The GBP/USD has dropped to its session lows while the EUR/GBP has hit 0.9000 on the back of news reports that UK Prime Minister Theresa May is going to delay Tuesday’s parliament vote in order to avoid a huge defeat. Several ministers have apparently pushed for the delay so that Mrs. May can seek extra clarification from the EU on the backstop agreement. The European Commission spokesperson has said the EU "will not renegotiate" on Brexit agreement.
Earlier, the European Court of Justice ruled the UK can cancel Brexit without the permission of the other 27 EU members. The decision comes a day before MPs were due to vote on Theresa May's deal for leaving the EU – but this could be delayed, judging by the headlines that have emerged.
Meanwhile, UK economic growth has slowed in the three months to the end of October. There was a sharp drop in manufacturing output although this was partly offset by a growth in IT services.
- GDP 0.1% m/m; +0.4% in the three months to the end of October
- Manufacturing output was flat during the three-month period due to a sharp drop in pharmaceutical and transport equipment manufacturing.
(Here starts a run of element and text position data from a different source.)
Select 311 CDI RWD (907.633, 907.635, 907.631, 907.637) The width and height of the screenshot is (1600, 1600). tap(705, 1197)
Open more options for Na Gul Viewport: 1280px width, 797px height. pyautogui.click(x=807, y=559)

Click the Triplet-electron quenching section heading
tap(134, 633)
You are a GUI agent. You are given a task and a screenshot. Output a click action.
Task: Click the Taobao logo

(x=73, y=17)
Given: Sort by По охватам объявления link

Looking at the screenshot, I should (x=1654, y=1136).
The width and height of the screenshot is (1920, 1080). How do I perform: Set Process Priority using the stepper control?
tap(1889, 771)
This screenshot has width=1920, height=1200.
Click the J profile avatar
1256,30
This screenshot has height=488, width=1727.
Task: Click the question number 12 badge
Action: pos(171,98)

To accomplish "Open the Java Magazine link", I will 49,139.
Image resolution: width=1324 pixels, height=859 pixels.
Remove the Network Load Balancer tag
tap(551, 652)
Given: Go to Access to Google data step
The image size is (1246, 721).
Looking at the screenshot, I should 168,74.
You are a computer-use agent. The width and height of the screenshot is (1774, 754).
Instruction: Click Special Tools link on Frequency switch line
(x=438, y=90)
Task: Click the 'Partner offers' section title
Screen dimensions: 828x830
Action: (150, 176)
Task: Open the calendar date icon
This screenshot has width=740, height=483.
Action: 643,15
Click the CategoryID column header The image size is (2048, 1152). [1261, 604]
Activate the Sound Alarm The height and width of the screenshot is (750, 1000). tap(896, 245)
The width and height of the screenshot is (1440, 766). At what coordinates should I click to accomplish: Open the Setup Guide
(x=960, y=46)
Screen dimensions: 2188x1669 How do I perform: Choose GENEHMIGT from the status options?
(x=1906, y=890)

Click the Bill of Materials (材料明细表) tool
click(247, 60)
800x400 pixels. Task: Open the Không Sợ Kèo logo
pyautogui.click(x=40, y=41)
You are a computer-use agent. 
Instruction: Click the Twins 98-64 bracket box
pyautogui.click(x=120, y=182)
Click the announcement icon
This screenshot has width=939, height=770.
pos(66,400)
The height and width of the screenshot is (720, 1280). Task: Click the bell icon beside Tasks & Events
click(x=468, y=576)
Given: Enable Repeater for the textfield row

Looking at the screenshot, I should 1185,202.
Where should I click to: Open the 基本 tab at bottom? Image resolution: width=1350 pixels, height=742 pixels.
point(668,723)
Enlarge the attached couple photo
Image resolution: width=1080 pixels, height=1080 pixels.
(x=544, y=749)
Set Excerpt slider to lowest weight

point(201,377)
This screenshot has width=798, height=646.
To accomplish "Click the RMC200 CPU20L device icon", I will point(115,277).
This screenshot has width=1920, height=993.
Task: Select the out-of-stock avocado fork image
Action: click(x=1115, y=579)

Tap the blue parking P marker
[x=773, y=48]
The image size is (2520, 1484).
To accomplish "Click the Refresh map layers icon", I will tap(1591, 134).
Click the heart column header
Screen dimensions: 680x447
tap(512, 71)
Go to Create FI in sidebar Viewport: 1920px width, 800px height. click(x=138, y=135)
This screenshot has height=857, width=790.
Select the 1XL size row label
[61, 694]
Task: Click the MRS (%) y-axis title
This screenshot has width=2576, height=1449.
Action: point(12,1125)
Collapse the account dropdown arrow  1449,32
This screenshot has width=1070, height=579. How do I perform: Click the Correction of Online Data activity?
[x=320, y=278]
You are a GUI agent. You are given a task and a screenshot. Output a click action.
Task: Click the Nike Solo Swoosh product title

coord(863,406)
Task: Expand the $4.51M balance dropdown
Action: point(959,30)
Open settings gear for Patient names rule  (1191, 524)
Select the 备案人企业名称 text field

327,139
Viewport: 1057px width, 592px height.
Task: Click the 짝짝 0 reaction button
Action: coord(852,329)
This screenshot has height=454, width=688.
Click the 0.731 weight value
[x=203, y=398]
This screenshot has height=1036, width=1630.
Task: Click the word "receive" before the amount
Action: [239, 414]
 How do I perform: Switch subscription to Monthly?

- Manufacturing production for October printed -0.9% m/m vs. flat expected
- Construction output -0.2% vs. -0.4%
At the time of writing, the GBP/USD was hitting fresh session lows around 1.2660. As things stand, rates look poised to drop towards the 127.2% Fibonacci extension level around 1.2490 over time, although with the dollar weakening against other currencies, we wouldn’t be surprised if price creates a false break pattern here. After all, the above news was partially priced in.